Zum Sachverhalt: Im August 2019 parkte die Klägerin und Eigentümerin eines Fahrzeugs dieses auf einem öffentlichen Parkplatz. Über Nacht fiel ein Ast von einem dort befindlichen Baum auf das Dach ihres Fahrzeugs. Der Wagen war danach als Totalschaden einzustufen. Die Klägerin erhob in der Folge Klage gegen die Stadt Frankfurt auf Schadensersatz. Die Stadt beantragte, die Klage abzuweisen.

Das Oberlandesgericht Frankfurt gab der Klage in zweiter Instanz vollumfänglich statt – die beklagte Stadt hatte der Klägerin Schadensersatz in Höhe von insgesamt 6.528 € nebst Zinsen zu zahlen. Aus folgenden Gründen:

Die zentrale Frage des Prozesses lag darin, ob die Stadt eine ihr obliegende Verkehrssicherungspflicht verletzt hatte. Die Klägerin warf der Stadt vor, ihrer Kontrollpflicht nicht zureichend nachgekommen zu sein, da sie den betreffenden Baum nicht halbjährlich, sondern nur jährlich kontrolliert habe. Die trockenen Sommer in 2018 und 2019 sowie das äußere Erscheinungsbild des Baumes, der sichtbare Trockenheitsschäden aufwies, hätten Anlass zur Kontrolle gegeben. Dies sah auch das erstinstanzliche Gericht schon so und gab der Klage der Fahrzeughalterin in vollem Umfang statt. Die Berufung der Stadt wurde durch das Oberlandesgericht Frankfurt abgelehnt.

Die Stadt argumentierte in ihrem Berufungsantrag damit, dass eine jährliche Kontrolle, entsprechend der FFL-Richtlinie, ausreichend gewesen sei und der schadhafte Ast auch bei einer Bodeninspektion nicht als schadhaft erkannt worden wäre. Nach der FFL-Richtlinie der Forschungsgesellschaft Landschaftsentwicklung Landschaftsbau e.V. ist es nicht zwingend als pflichtwidrig einzustufen, wenn Bäume nicht streng halbjährlich kontrolliert werden. Die Vorgabe der halbjährlichen Kontrolle beruht nämlich auf der Erfahrung von etlichen mit Baumpflege befassten Fachverbänden. Demnach kann es – auch bei stärker beschädigten Bäumen – ausreichend sein, ein Kontrollintervall von einem Jahr festzulegen, soweit die Schäden so geartet sind, dass sie sich voraussichtlich nicht innerhalb eines Jahres auf die Verkehrssicherheit auswirken.

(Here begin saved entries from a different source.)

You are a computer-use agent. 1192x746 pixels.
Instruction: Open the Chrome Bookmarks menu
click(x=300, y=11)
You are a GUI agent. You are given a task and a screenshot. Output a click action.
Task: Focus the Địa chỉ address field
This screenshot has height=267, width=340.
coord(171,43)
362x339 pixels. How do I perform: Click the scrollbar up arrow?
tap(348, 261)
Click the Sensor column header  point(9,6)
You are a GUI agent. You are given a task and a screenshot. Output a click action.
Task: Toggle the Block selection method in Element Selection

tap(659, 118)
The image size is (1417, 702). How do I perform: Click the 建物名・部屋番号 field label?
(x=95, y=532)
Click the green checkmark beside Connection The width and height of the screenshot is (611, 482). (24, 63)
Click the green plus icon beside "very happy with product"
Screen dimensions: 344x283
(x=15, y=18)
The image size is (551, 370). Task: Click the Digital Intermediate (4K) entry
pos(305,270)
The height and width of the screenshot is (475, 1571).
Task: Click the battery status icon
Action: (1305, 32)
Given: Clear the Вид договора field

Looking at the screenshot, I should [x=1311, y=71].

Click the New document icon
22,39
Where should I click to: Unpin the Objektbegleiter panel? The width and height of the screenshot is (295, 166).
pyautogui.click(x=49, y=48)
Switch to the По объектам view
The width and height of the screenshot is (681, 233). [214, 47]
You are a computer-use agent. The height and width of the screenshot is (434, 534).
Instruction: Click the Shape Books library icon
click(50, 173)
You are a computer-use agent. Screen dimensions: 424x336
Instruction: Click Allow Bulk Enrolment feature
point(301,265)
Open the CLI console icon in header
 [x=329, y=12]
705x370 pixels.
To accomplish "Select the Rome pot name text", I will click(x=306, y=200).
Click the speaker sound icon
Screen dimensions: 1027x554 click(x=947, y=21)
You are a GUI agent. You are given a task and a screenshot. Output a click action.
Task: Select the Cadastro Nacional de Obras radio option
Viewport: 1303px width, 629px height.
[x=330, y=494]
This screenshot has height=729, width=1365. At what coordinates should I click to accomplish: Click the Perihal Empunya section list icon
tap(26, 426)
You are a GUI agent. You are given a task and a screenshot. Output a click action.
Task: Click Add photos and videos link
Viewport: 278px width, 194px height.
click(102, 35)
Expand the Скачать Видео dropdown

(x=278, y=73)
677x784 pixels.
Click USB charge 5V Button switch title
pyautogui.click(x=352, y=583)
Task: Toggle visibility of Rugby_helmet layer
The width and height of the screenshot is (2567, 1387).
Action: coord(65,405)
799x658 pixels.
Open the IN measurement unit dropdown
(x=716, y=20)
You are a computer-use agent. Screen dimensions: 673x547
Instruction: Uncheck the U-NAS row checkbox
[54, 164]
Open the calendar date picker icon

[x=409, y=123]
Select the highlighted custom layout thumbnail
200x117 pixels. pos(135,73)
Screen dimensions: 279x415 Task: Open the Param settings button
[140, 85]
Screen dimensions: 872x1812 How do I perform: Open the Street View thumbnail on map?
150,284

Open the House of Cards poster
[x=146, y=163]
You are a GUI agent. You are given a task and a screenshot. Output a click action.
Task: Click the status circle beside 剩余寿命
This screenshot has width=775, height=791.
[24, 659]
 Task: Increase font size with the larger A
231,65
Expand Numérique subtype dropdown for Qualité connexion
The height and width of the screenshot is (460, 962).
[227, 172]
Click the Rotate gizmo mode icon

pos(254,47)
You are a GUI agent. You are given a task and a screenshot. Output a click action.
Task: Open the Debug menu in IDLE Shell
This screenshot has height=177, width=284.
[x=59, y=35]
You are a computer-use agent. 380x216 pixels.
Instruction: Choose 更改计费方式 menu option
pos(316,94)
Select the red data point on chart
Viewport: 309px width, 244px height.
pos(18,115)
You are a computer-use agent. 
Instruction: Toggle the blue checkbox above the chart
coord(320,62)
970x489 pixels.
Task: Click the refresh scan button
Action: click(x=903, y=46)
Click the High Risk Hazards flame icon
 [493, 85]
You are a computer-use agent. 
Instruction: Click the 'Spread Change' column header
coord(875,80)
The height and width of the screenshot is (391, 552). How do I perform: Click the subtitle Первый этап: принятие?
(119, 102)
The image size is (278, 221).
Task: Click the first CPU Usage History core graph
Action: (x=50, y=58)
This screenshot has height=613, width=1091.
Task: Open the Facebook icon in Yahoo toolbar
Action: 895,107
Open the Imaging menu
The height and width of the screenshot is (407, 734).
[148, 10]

Nach Ansicht des Gerichts haben die trockenen Sommer sowie der Zustand der Baumkrone und des Baumes allgemein eine häufigere Kontrolle nötig werden lassen. Eine gründlichere Kontrolle, insbesondere der Baumkrone, hätte den Schaden mit an Sicherheit grenzender Wahrscheinlichkeit verhindert. In besonderen Fällen sehe auch die FFL-Richtlinie kürzere Intervalle und besondere Untersuchungen vor. Derartige Besonderheiten lagen in diesem Fall nach Ansicht des Gerichts vor. Auch nach Ansicht des eingeschalteten Sachverständigen habe die Stadt nicht ausreichend berücksichtigt, dass das äußere Erscheinungsbild der betreffenden Baumkrone mit einer gesunden und vitalen Robinie nicht annähernd vergleichbar gewesen ist. Die Krone habe sich vielmehr als ausgesprochen schütter dargestellt. Eine Verletzung der Verkehrssicherungspflicht durch die Stadt wurde somit bejaht, im selben Zug auch der Schadensersatzanspruch der Klägerin.